Market Recap & Outlook
As we wrap up the quarter, markets remained surprisingly stable despite last week’s chatter. Short-term rates saw a modest rally, with 2-year yields down 4 bps and 10-year yields down 2 bps. Over the month, the 2-year dropped 10 bps, while the 10-year swap rate was nearly unchanged—an unexpectedly calm backdrop given ongoing economic uncertainties.
Key Data from Last Week
- Consumer Confidence fell to 92.9 (the lowest since January 2021), reflecting ongoing concerns.
- PCE Inflation (the Fed’s preferred measure) came in largely as expected:
- Headline PCE: +0.3% MoM
- Core PCE: +0.4% MoM (a slight uptick)
- Annual Core PCE: 2.8% (up 10 bps)
- Personal Income saw a slight increase, while spending was lower than anticipated, aligning with weaker consumer confidence.
This Week’s Focus
- Jobs Data: JOLTS report on Tuesday and Non-Farm Payrolls on Friday (expected: +138K jobs, unemployment steady at 4.1%).
- Tariffs: Markets await Wednesday’s official announcement on new trade tariffs, a potential driver of volatility.
Market Trends
- Rotation to Bonds: With rising concerns over tariffs and economic slowing, cash is moving out of equities into Treasuries.
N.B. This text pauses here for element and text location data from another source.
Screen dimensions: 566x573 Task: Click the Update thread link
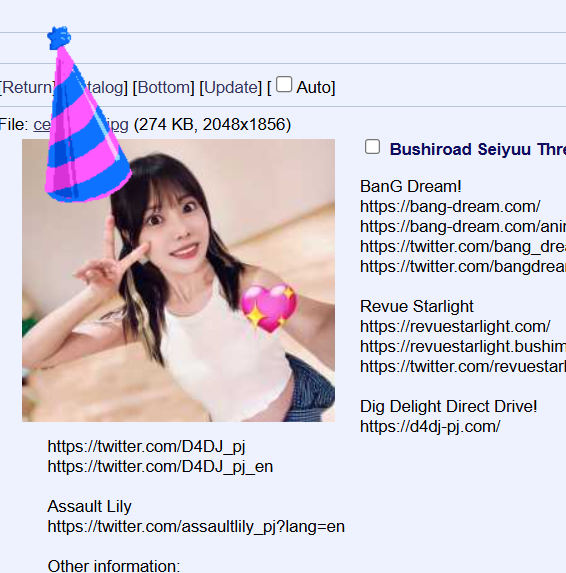point(231,88)
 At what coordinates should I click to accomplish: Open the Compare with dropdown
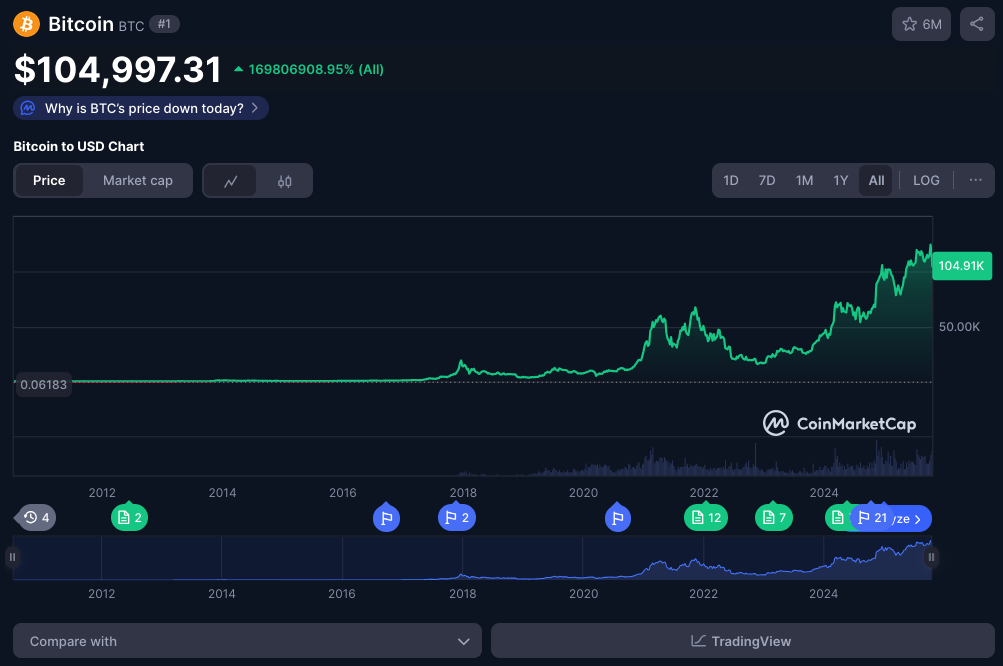[x=246, y=640]
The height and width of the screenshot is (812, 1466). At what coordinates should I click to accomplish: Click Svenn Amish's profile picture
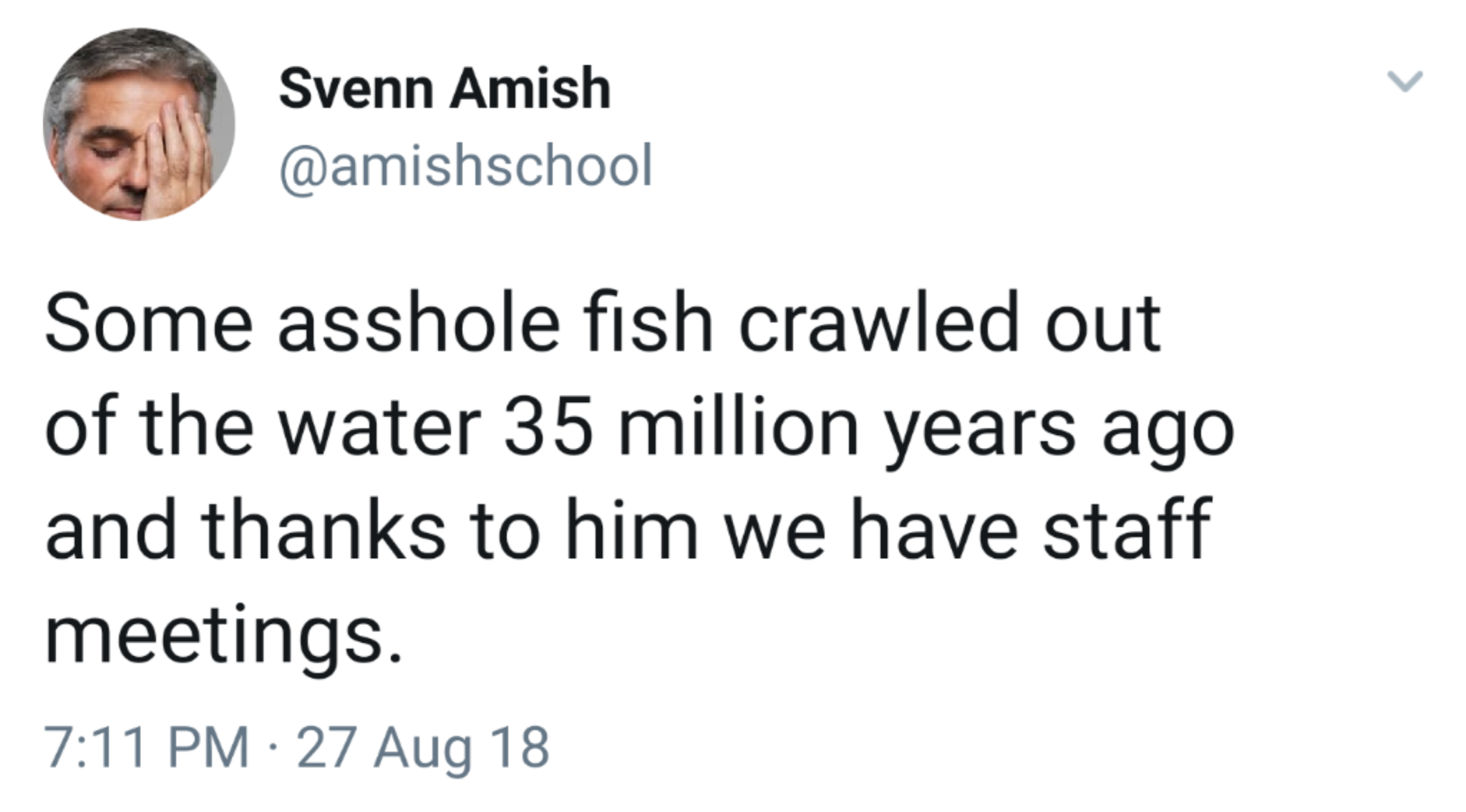[x=139, y=124]
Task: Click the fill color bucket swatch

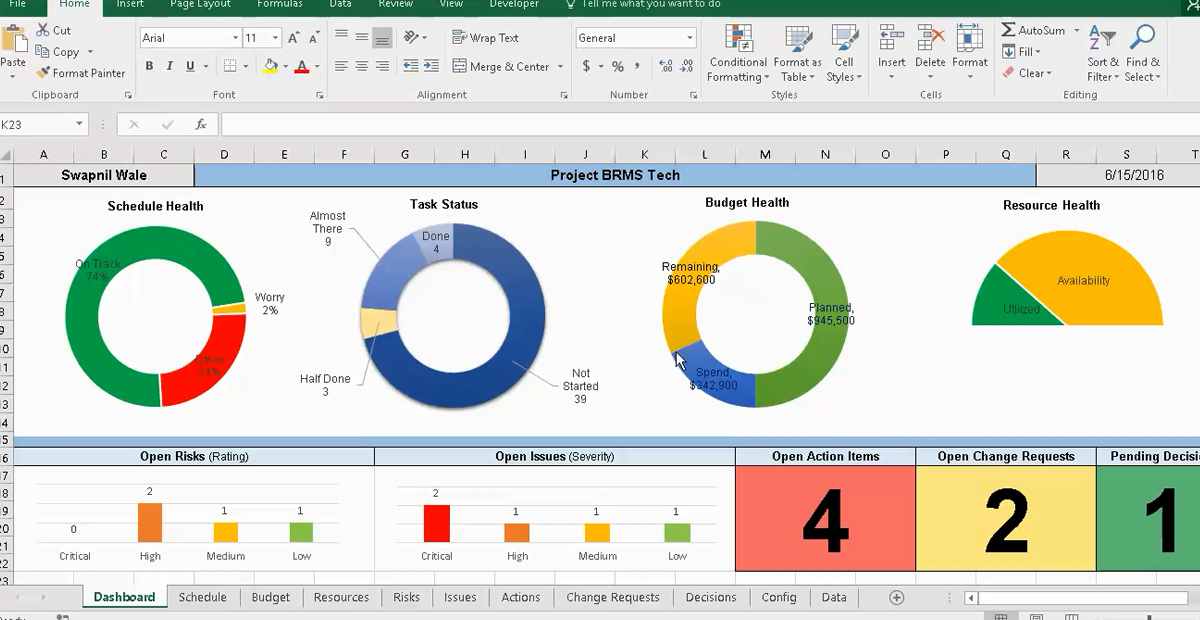Action: coord(270,67)
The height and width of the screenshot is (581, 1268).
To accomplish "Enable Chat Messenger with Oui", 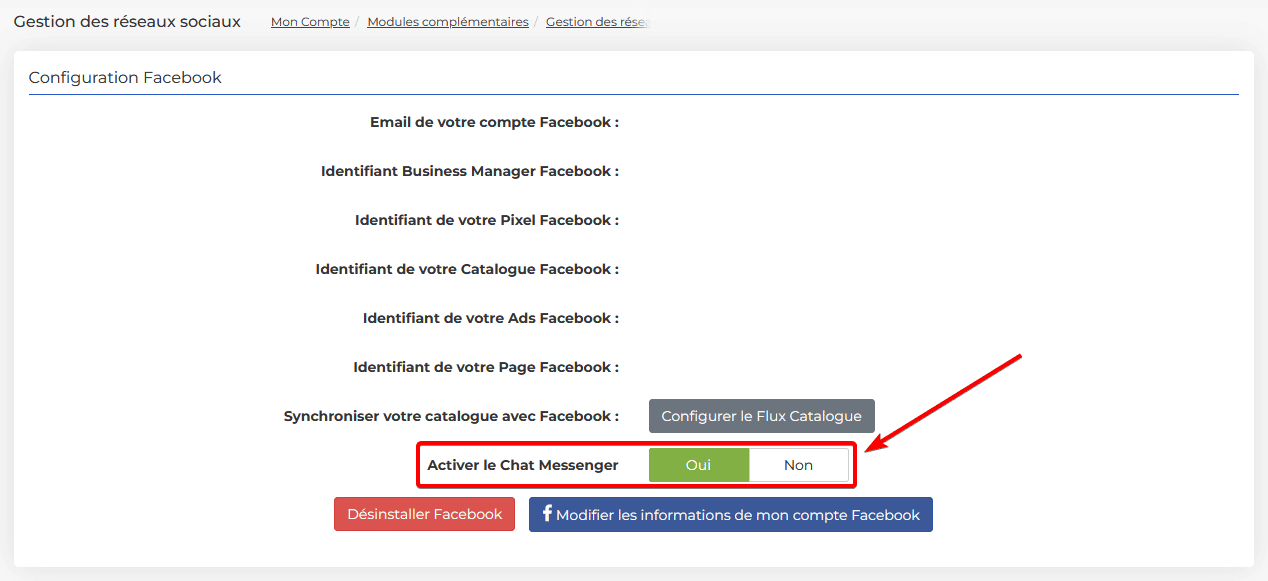I will pos(699,465).
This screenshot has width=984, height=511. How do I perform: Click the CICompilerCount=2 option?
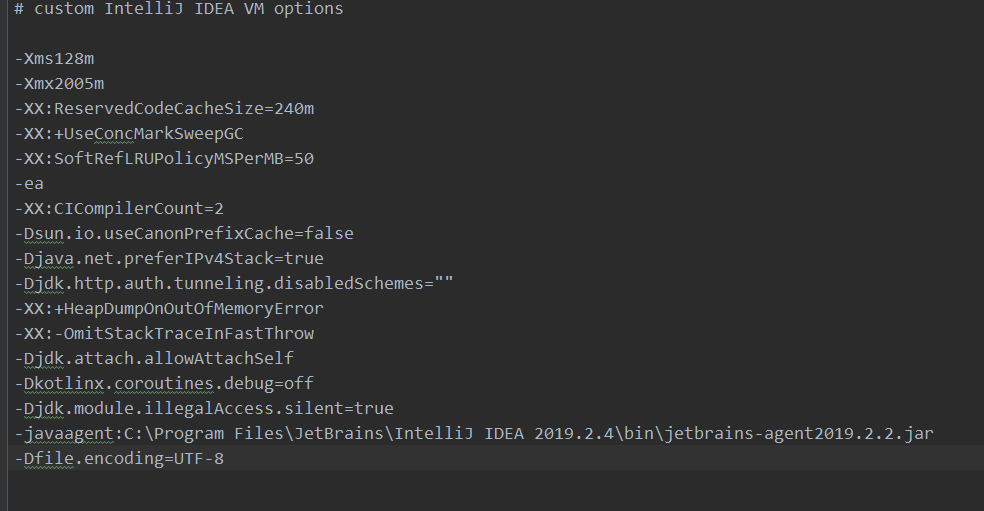[x=119, y=208]
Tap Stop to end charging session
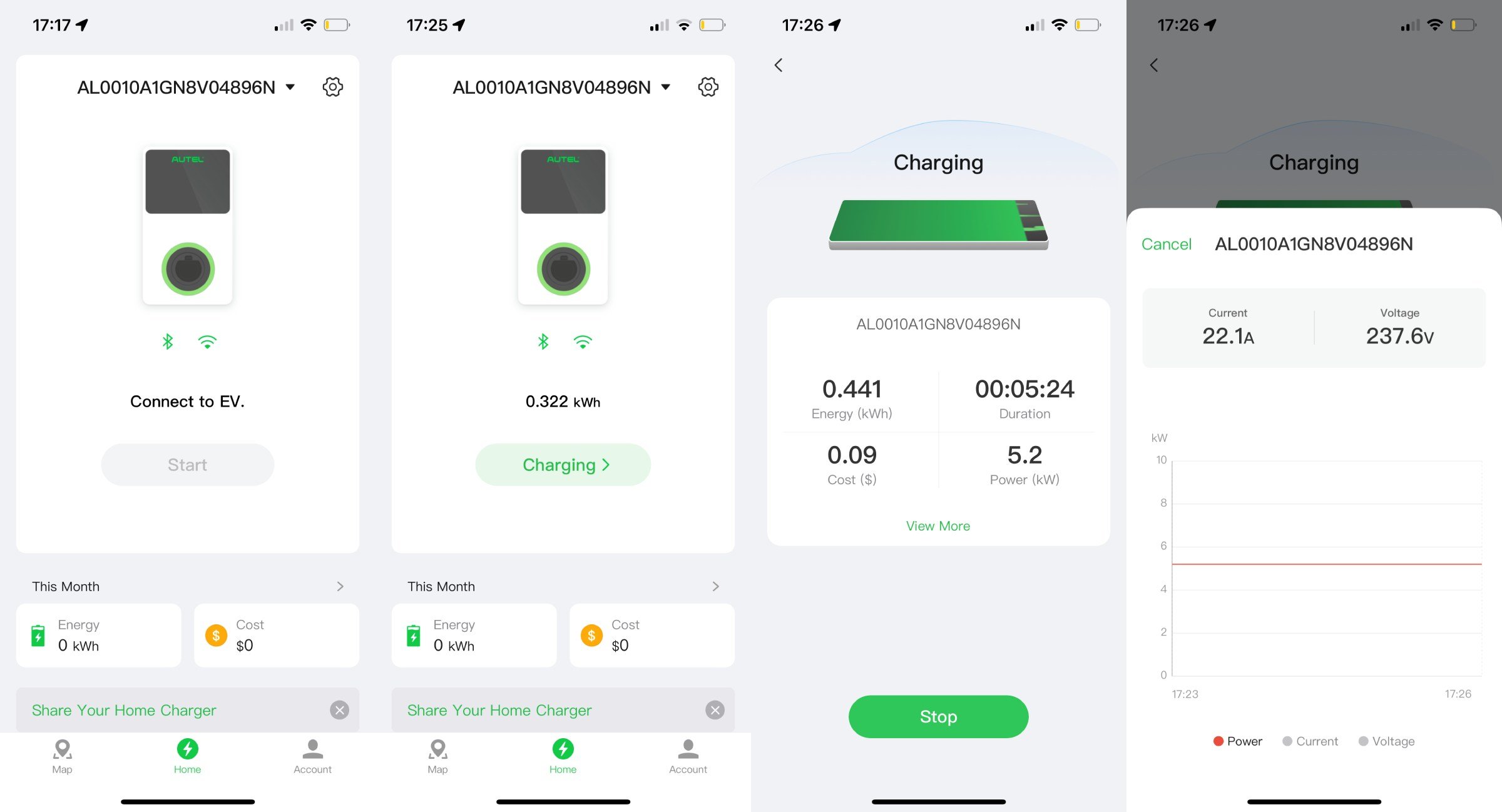The height and width of the screenshot is (812, 1502). (939, 716)
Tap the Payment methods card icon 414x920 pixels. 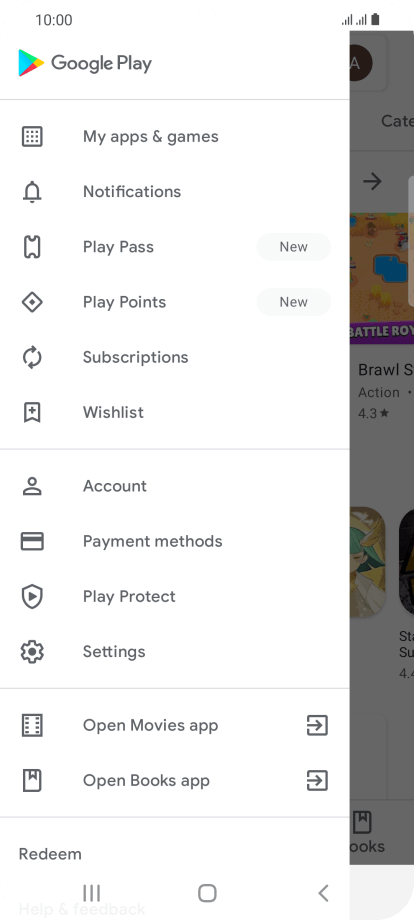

- Agency & CMBS Activity: Some borrowers are shifting from agency to CMBS loans due to faster execution times.
- Defeasance & Cash Buyers: Increased defeasance activity as cash buyers dominate sub-$5M deals, particularly in triple-net retail properties.
Client Strategy Reminder
- Cap Renewals & Escrow Utilization: Borrowers with 2-3 years left on floating-rate agency loans should explore using built-up escrows to fund cap renewals, preserving cash flow and reducing ongoing escrow burdens.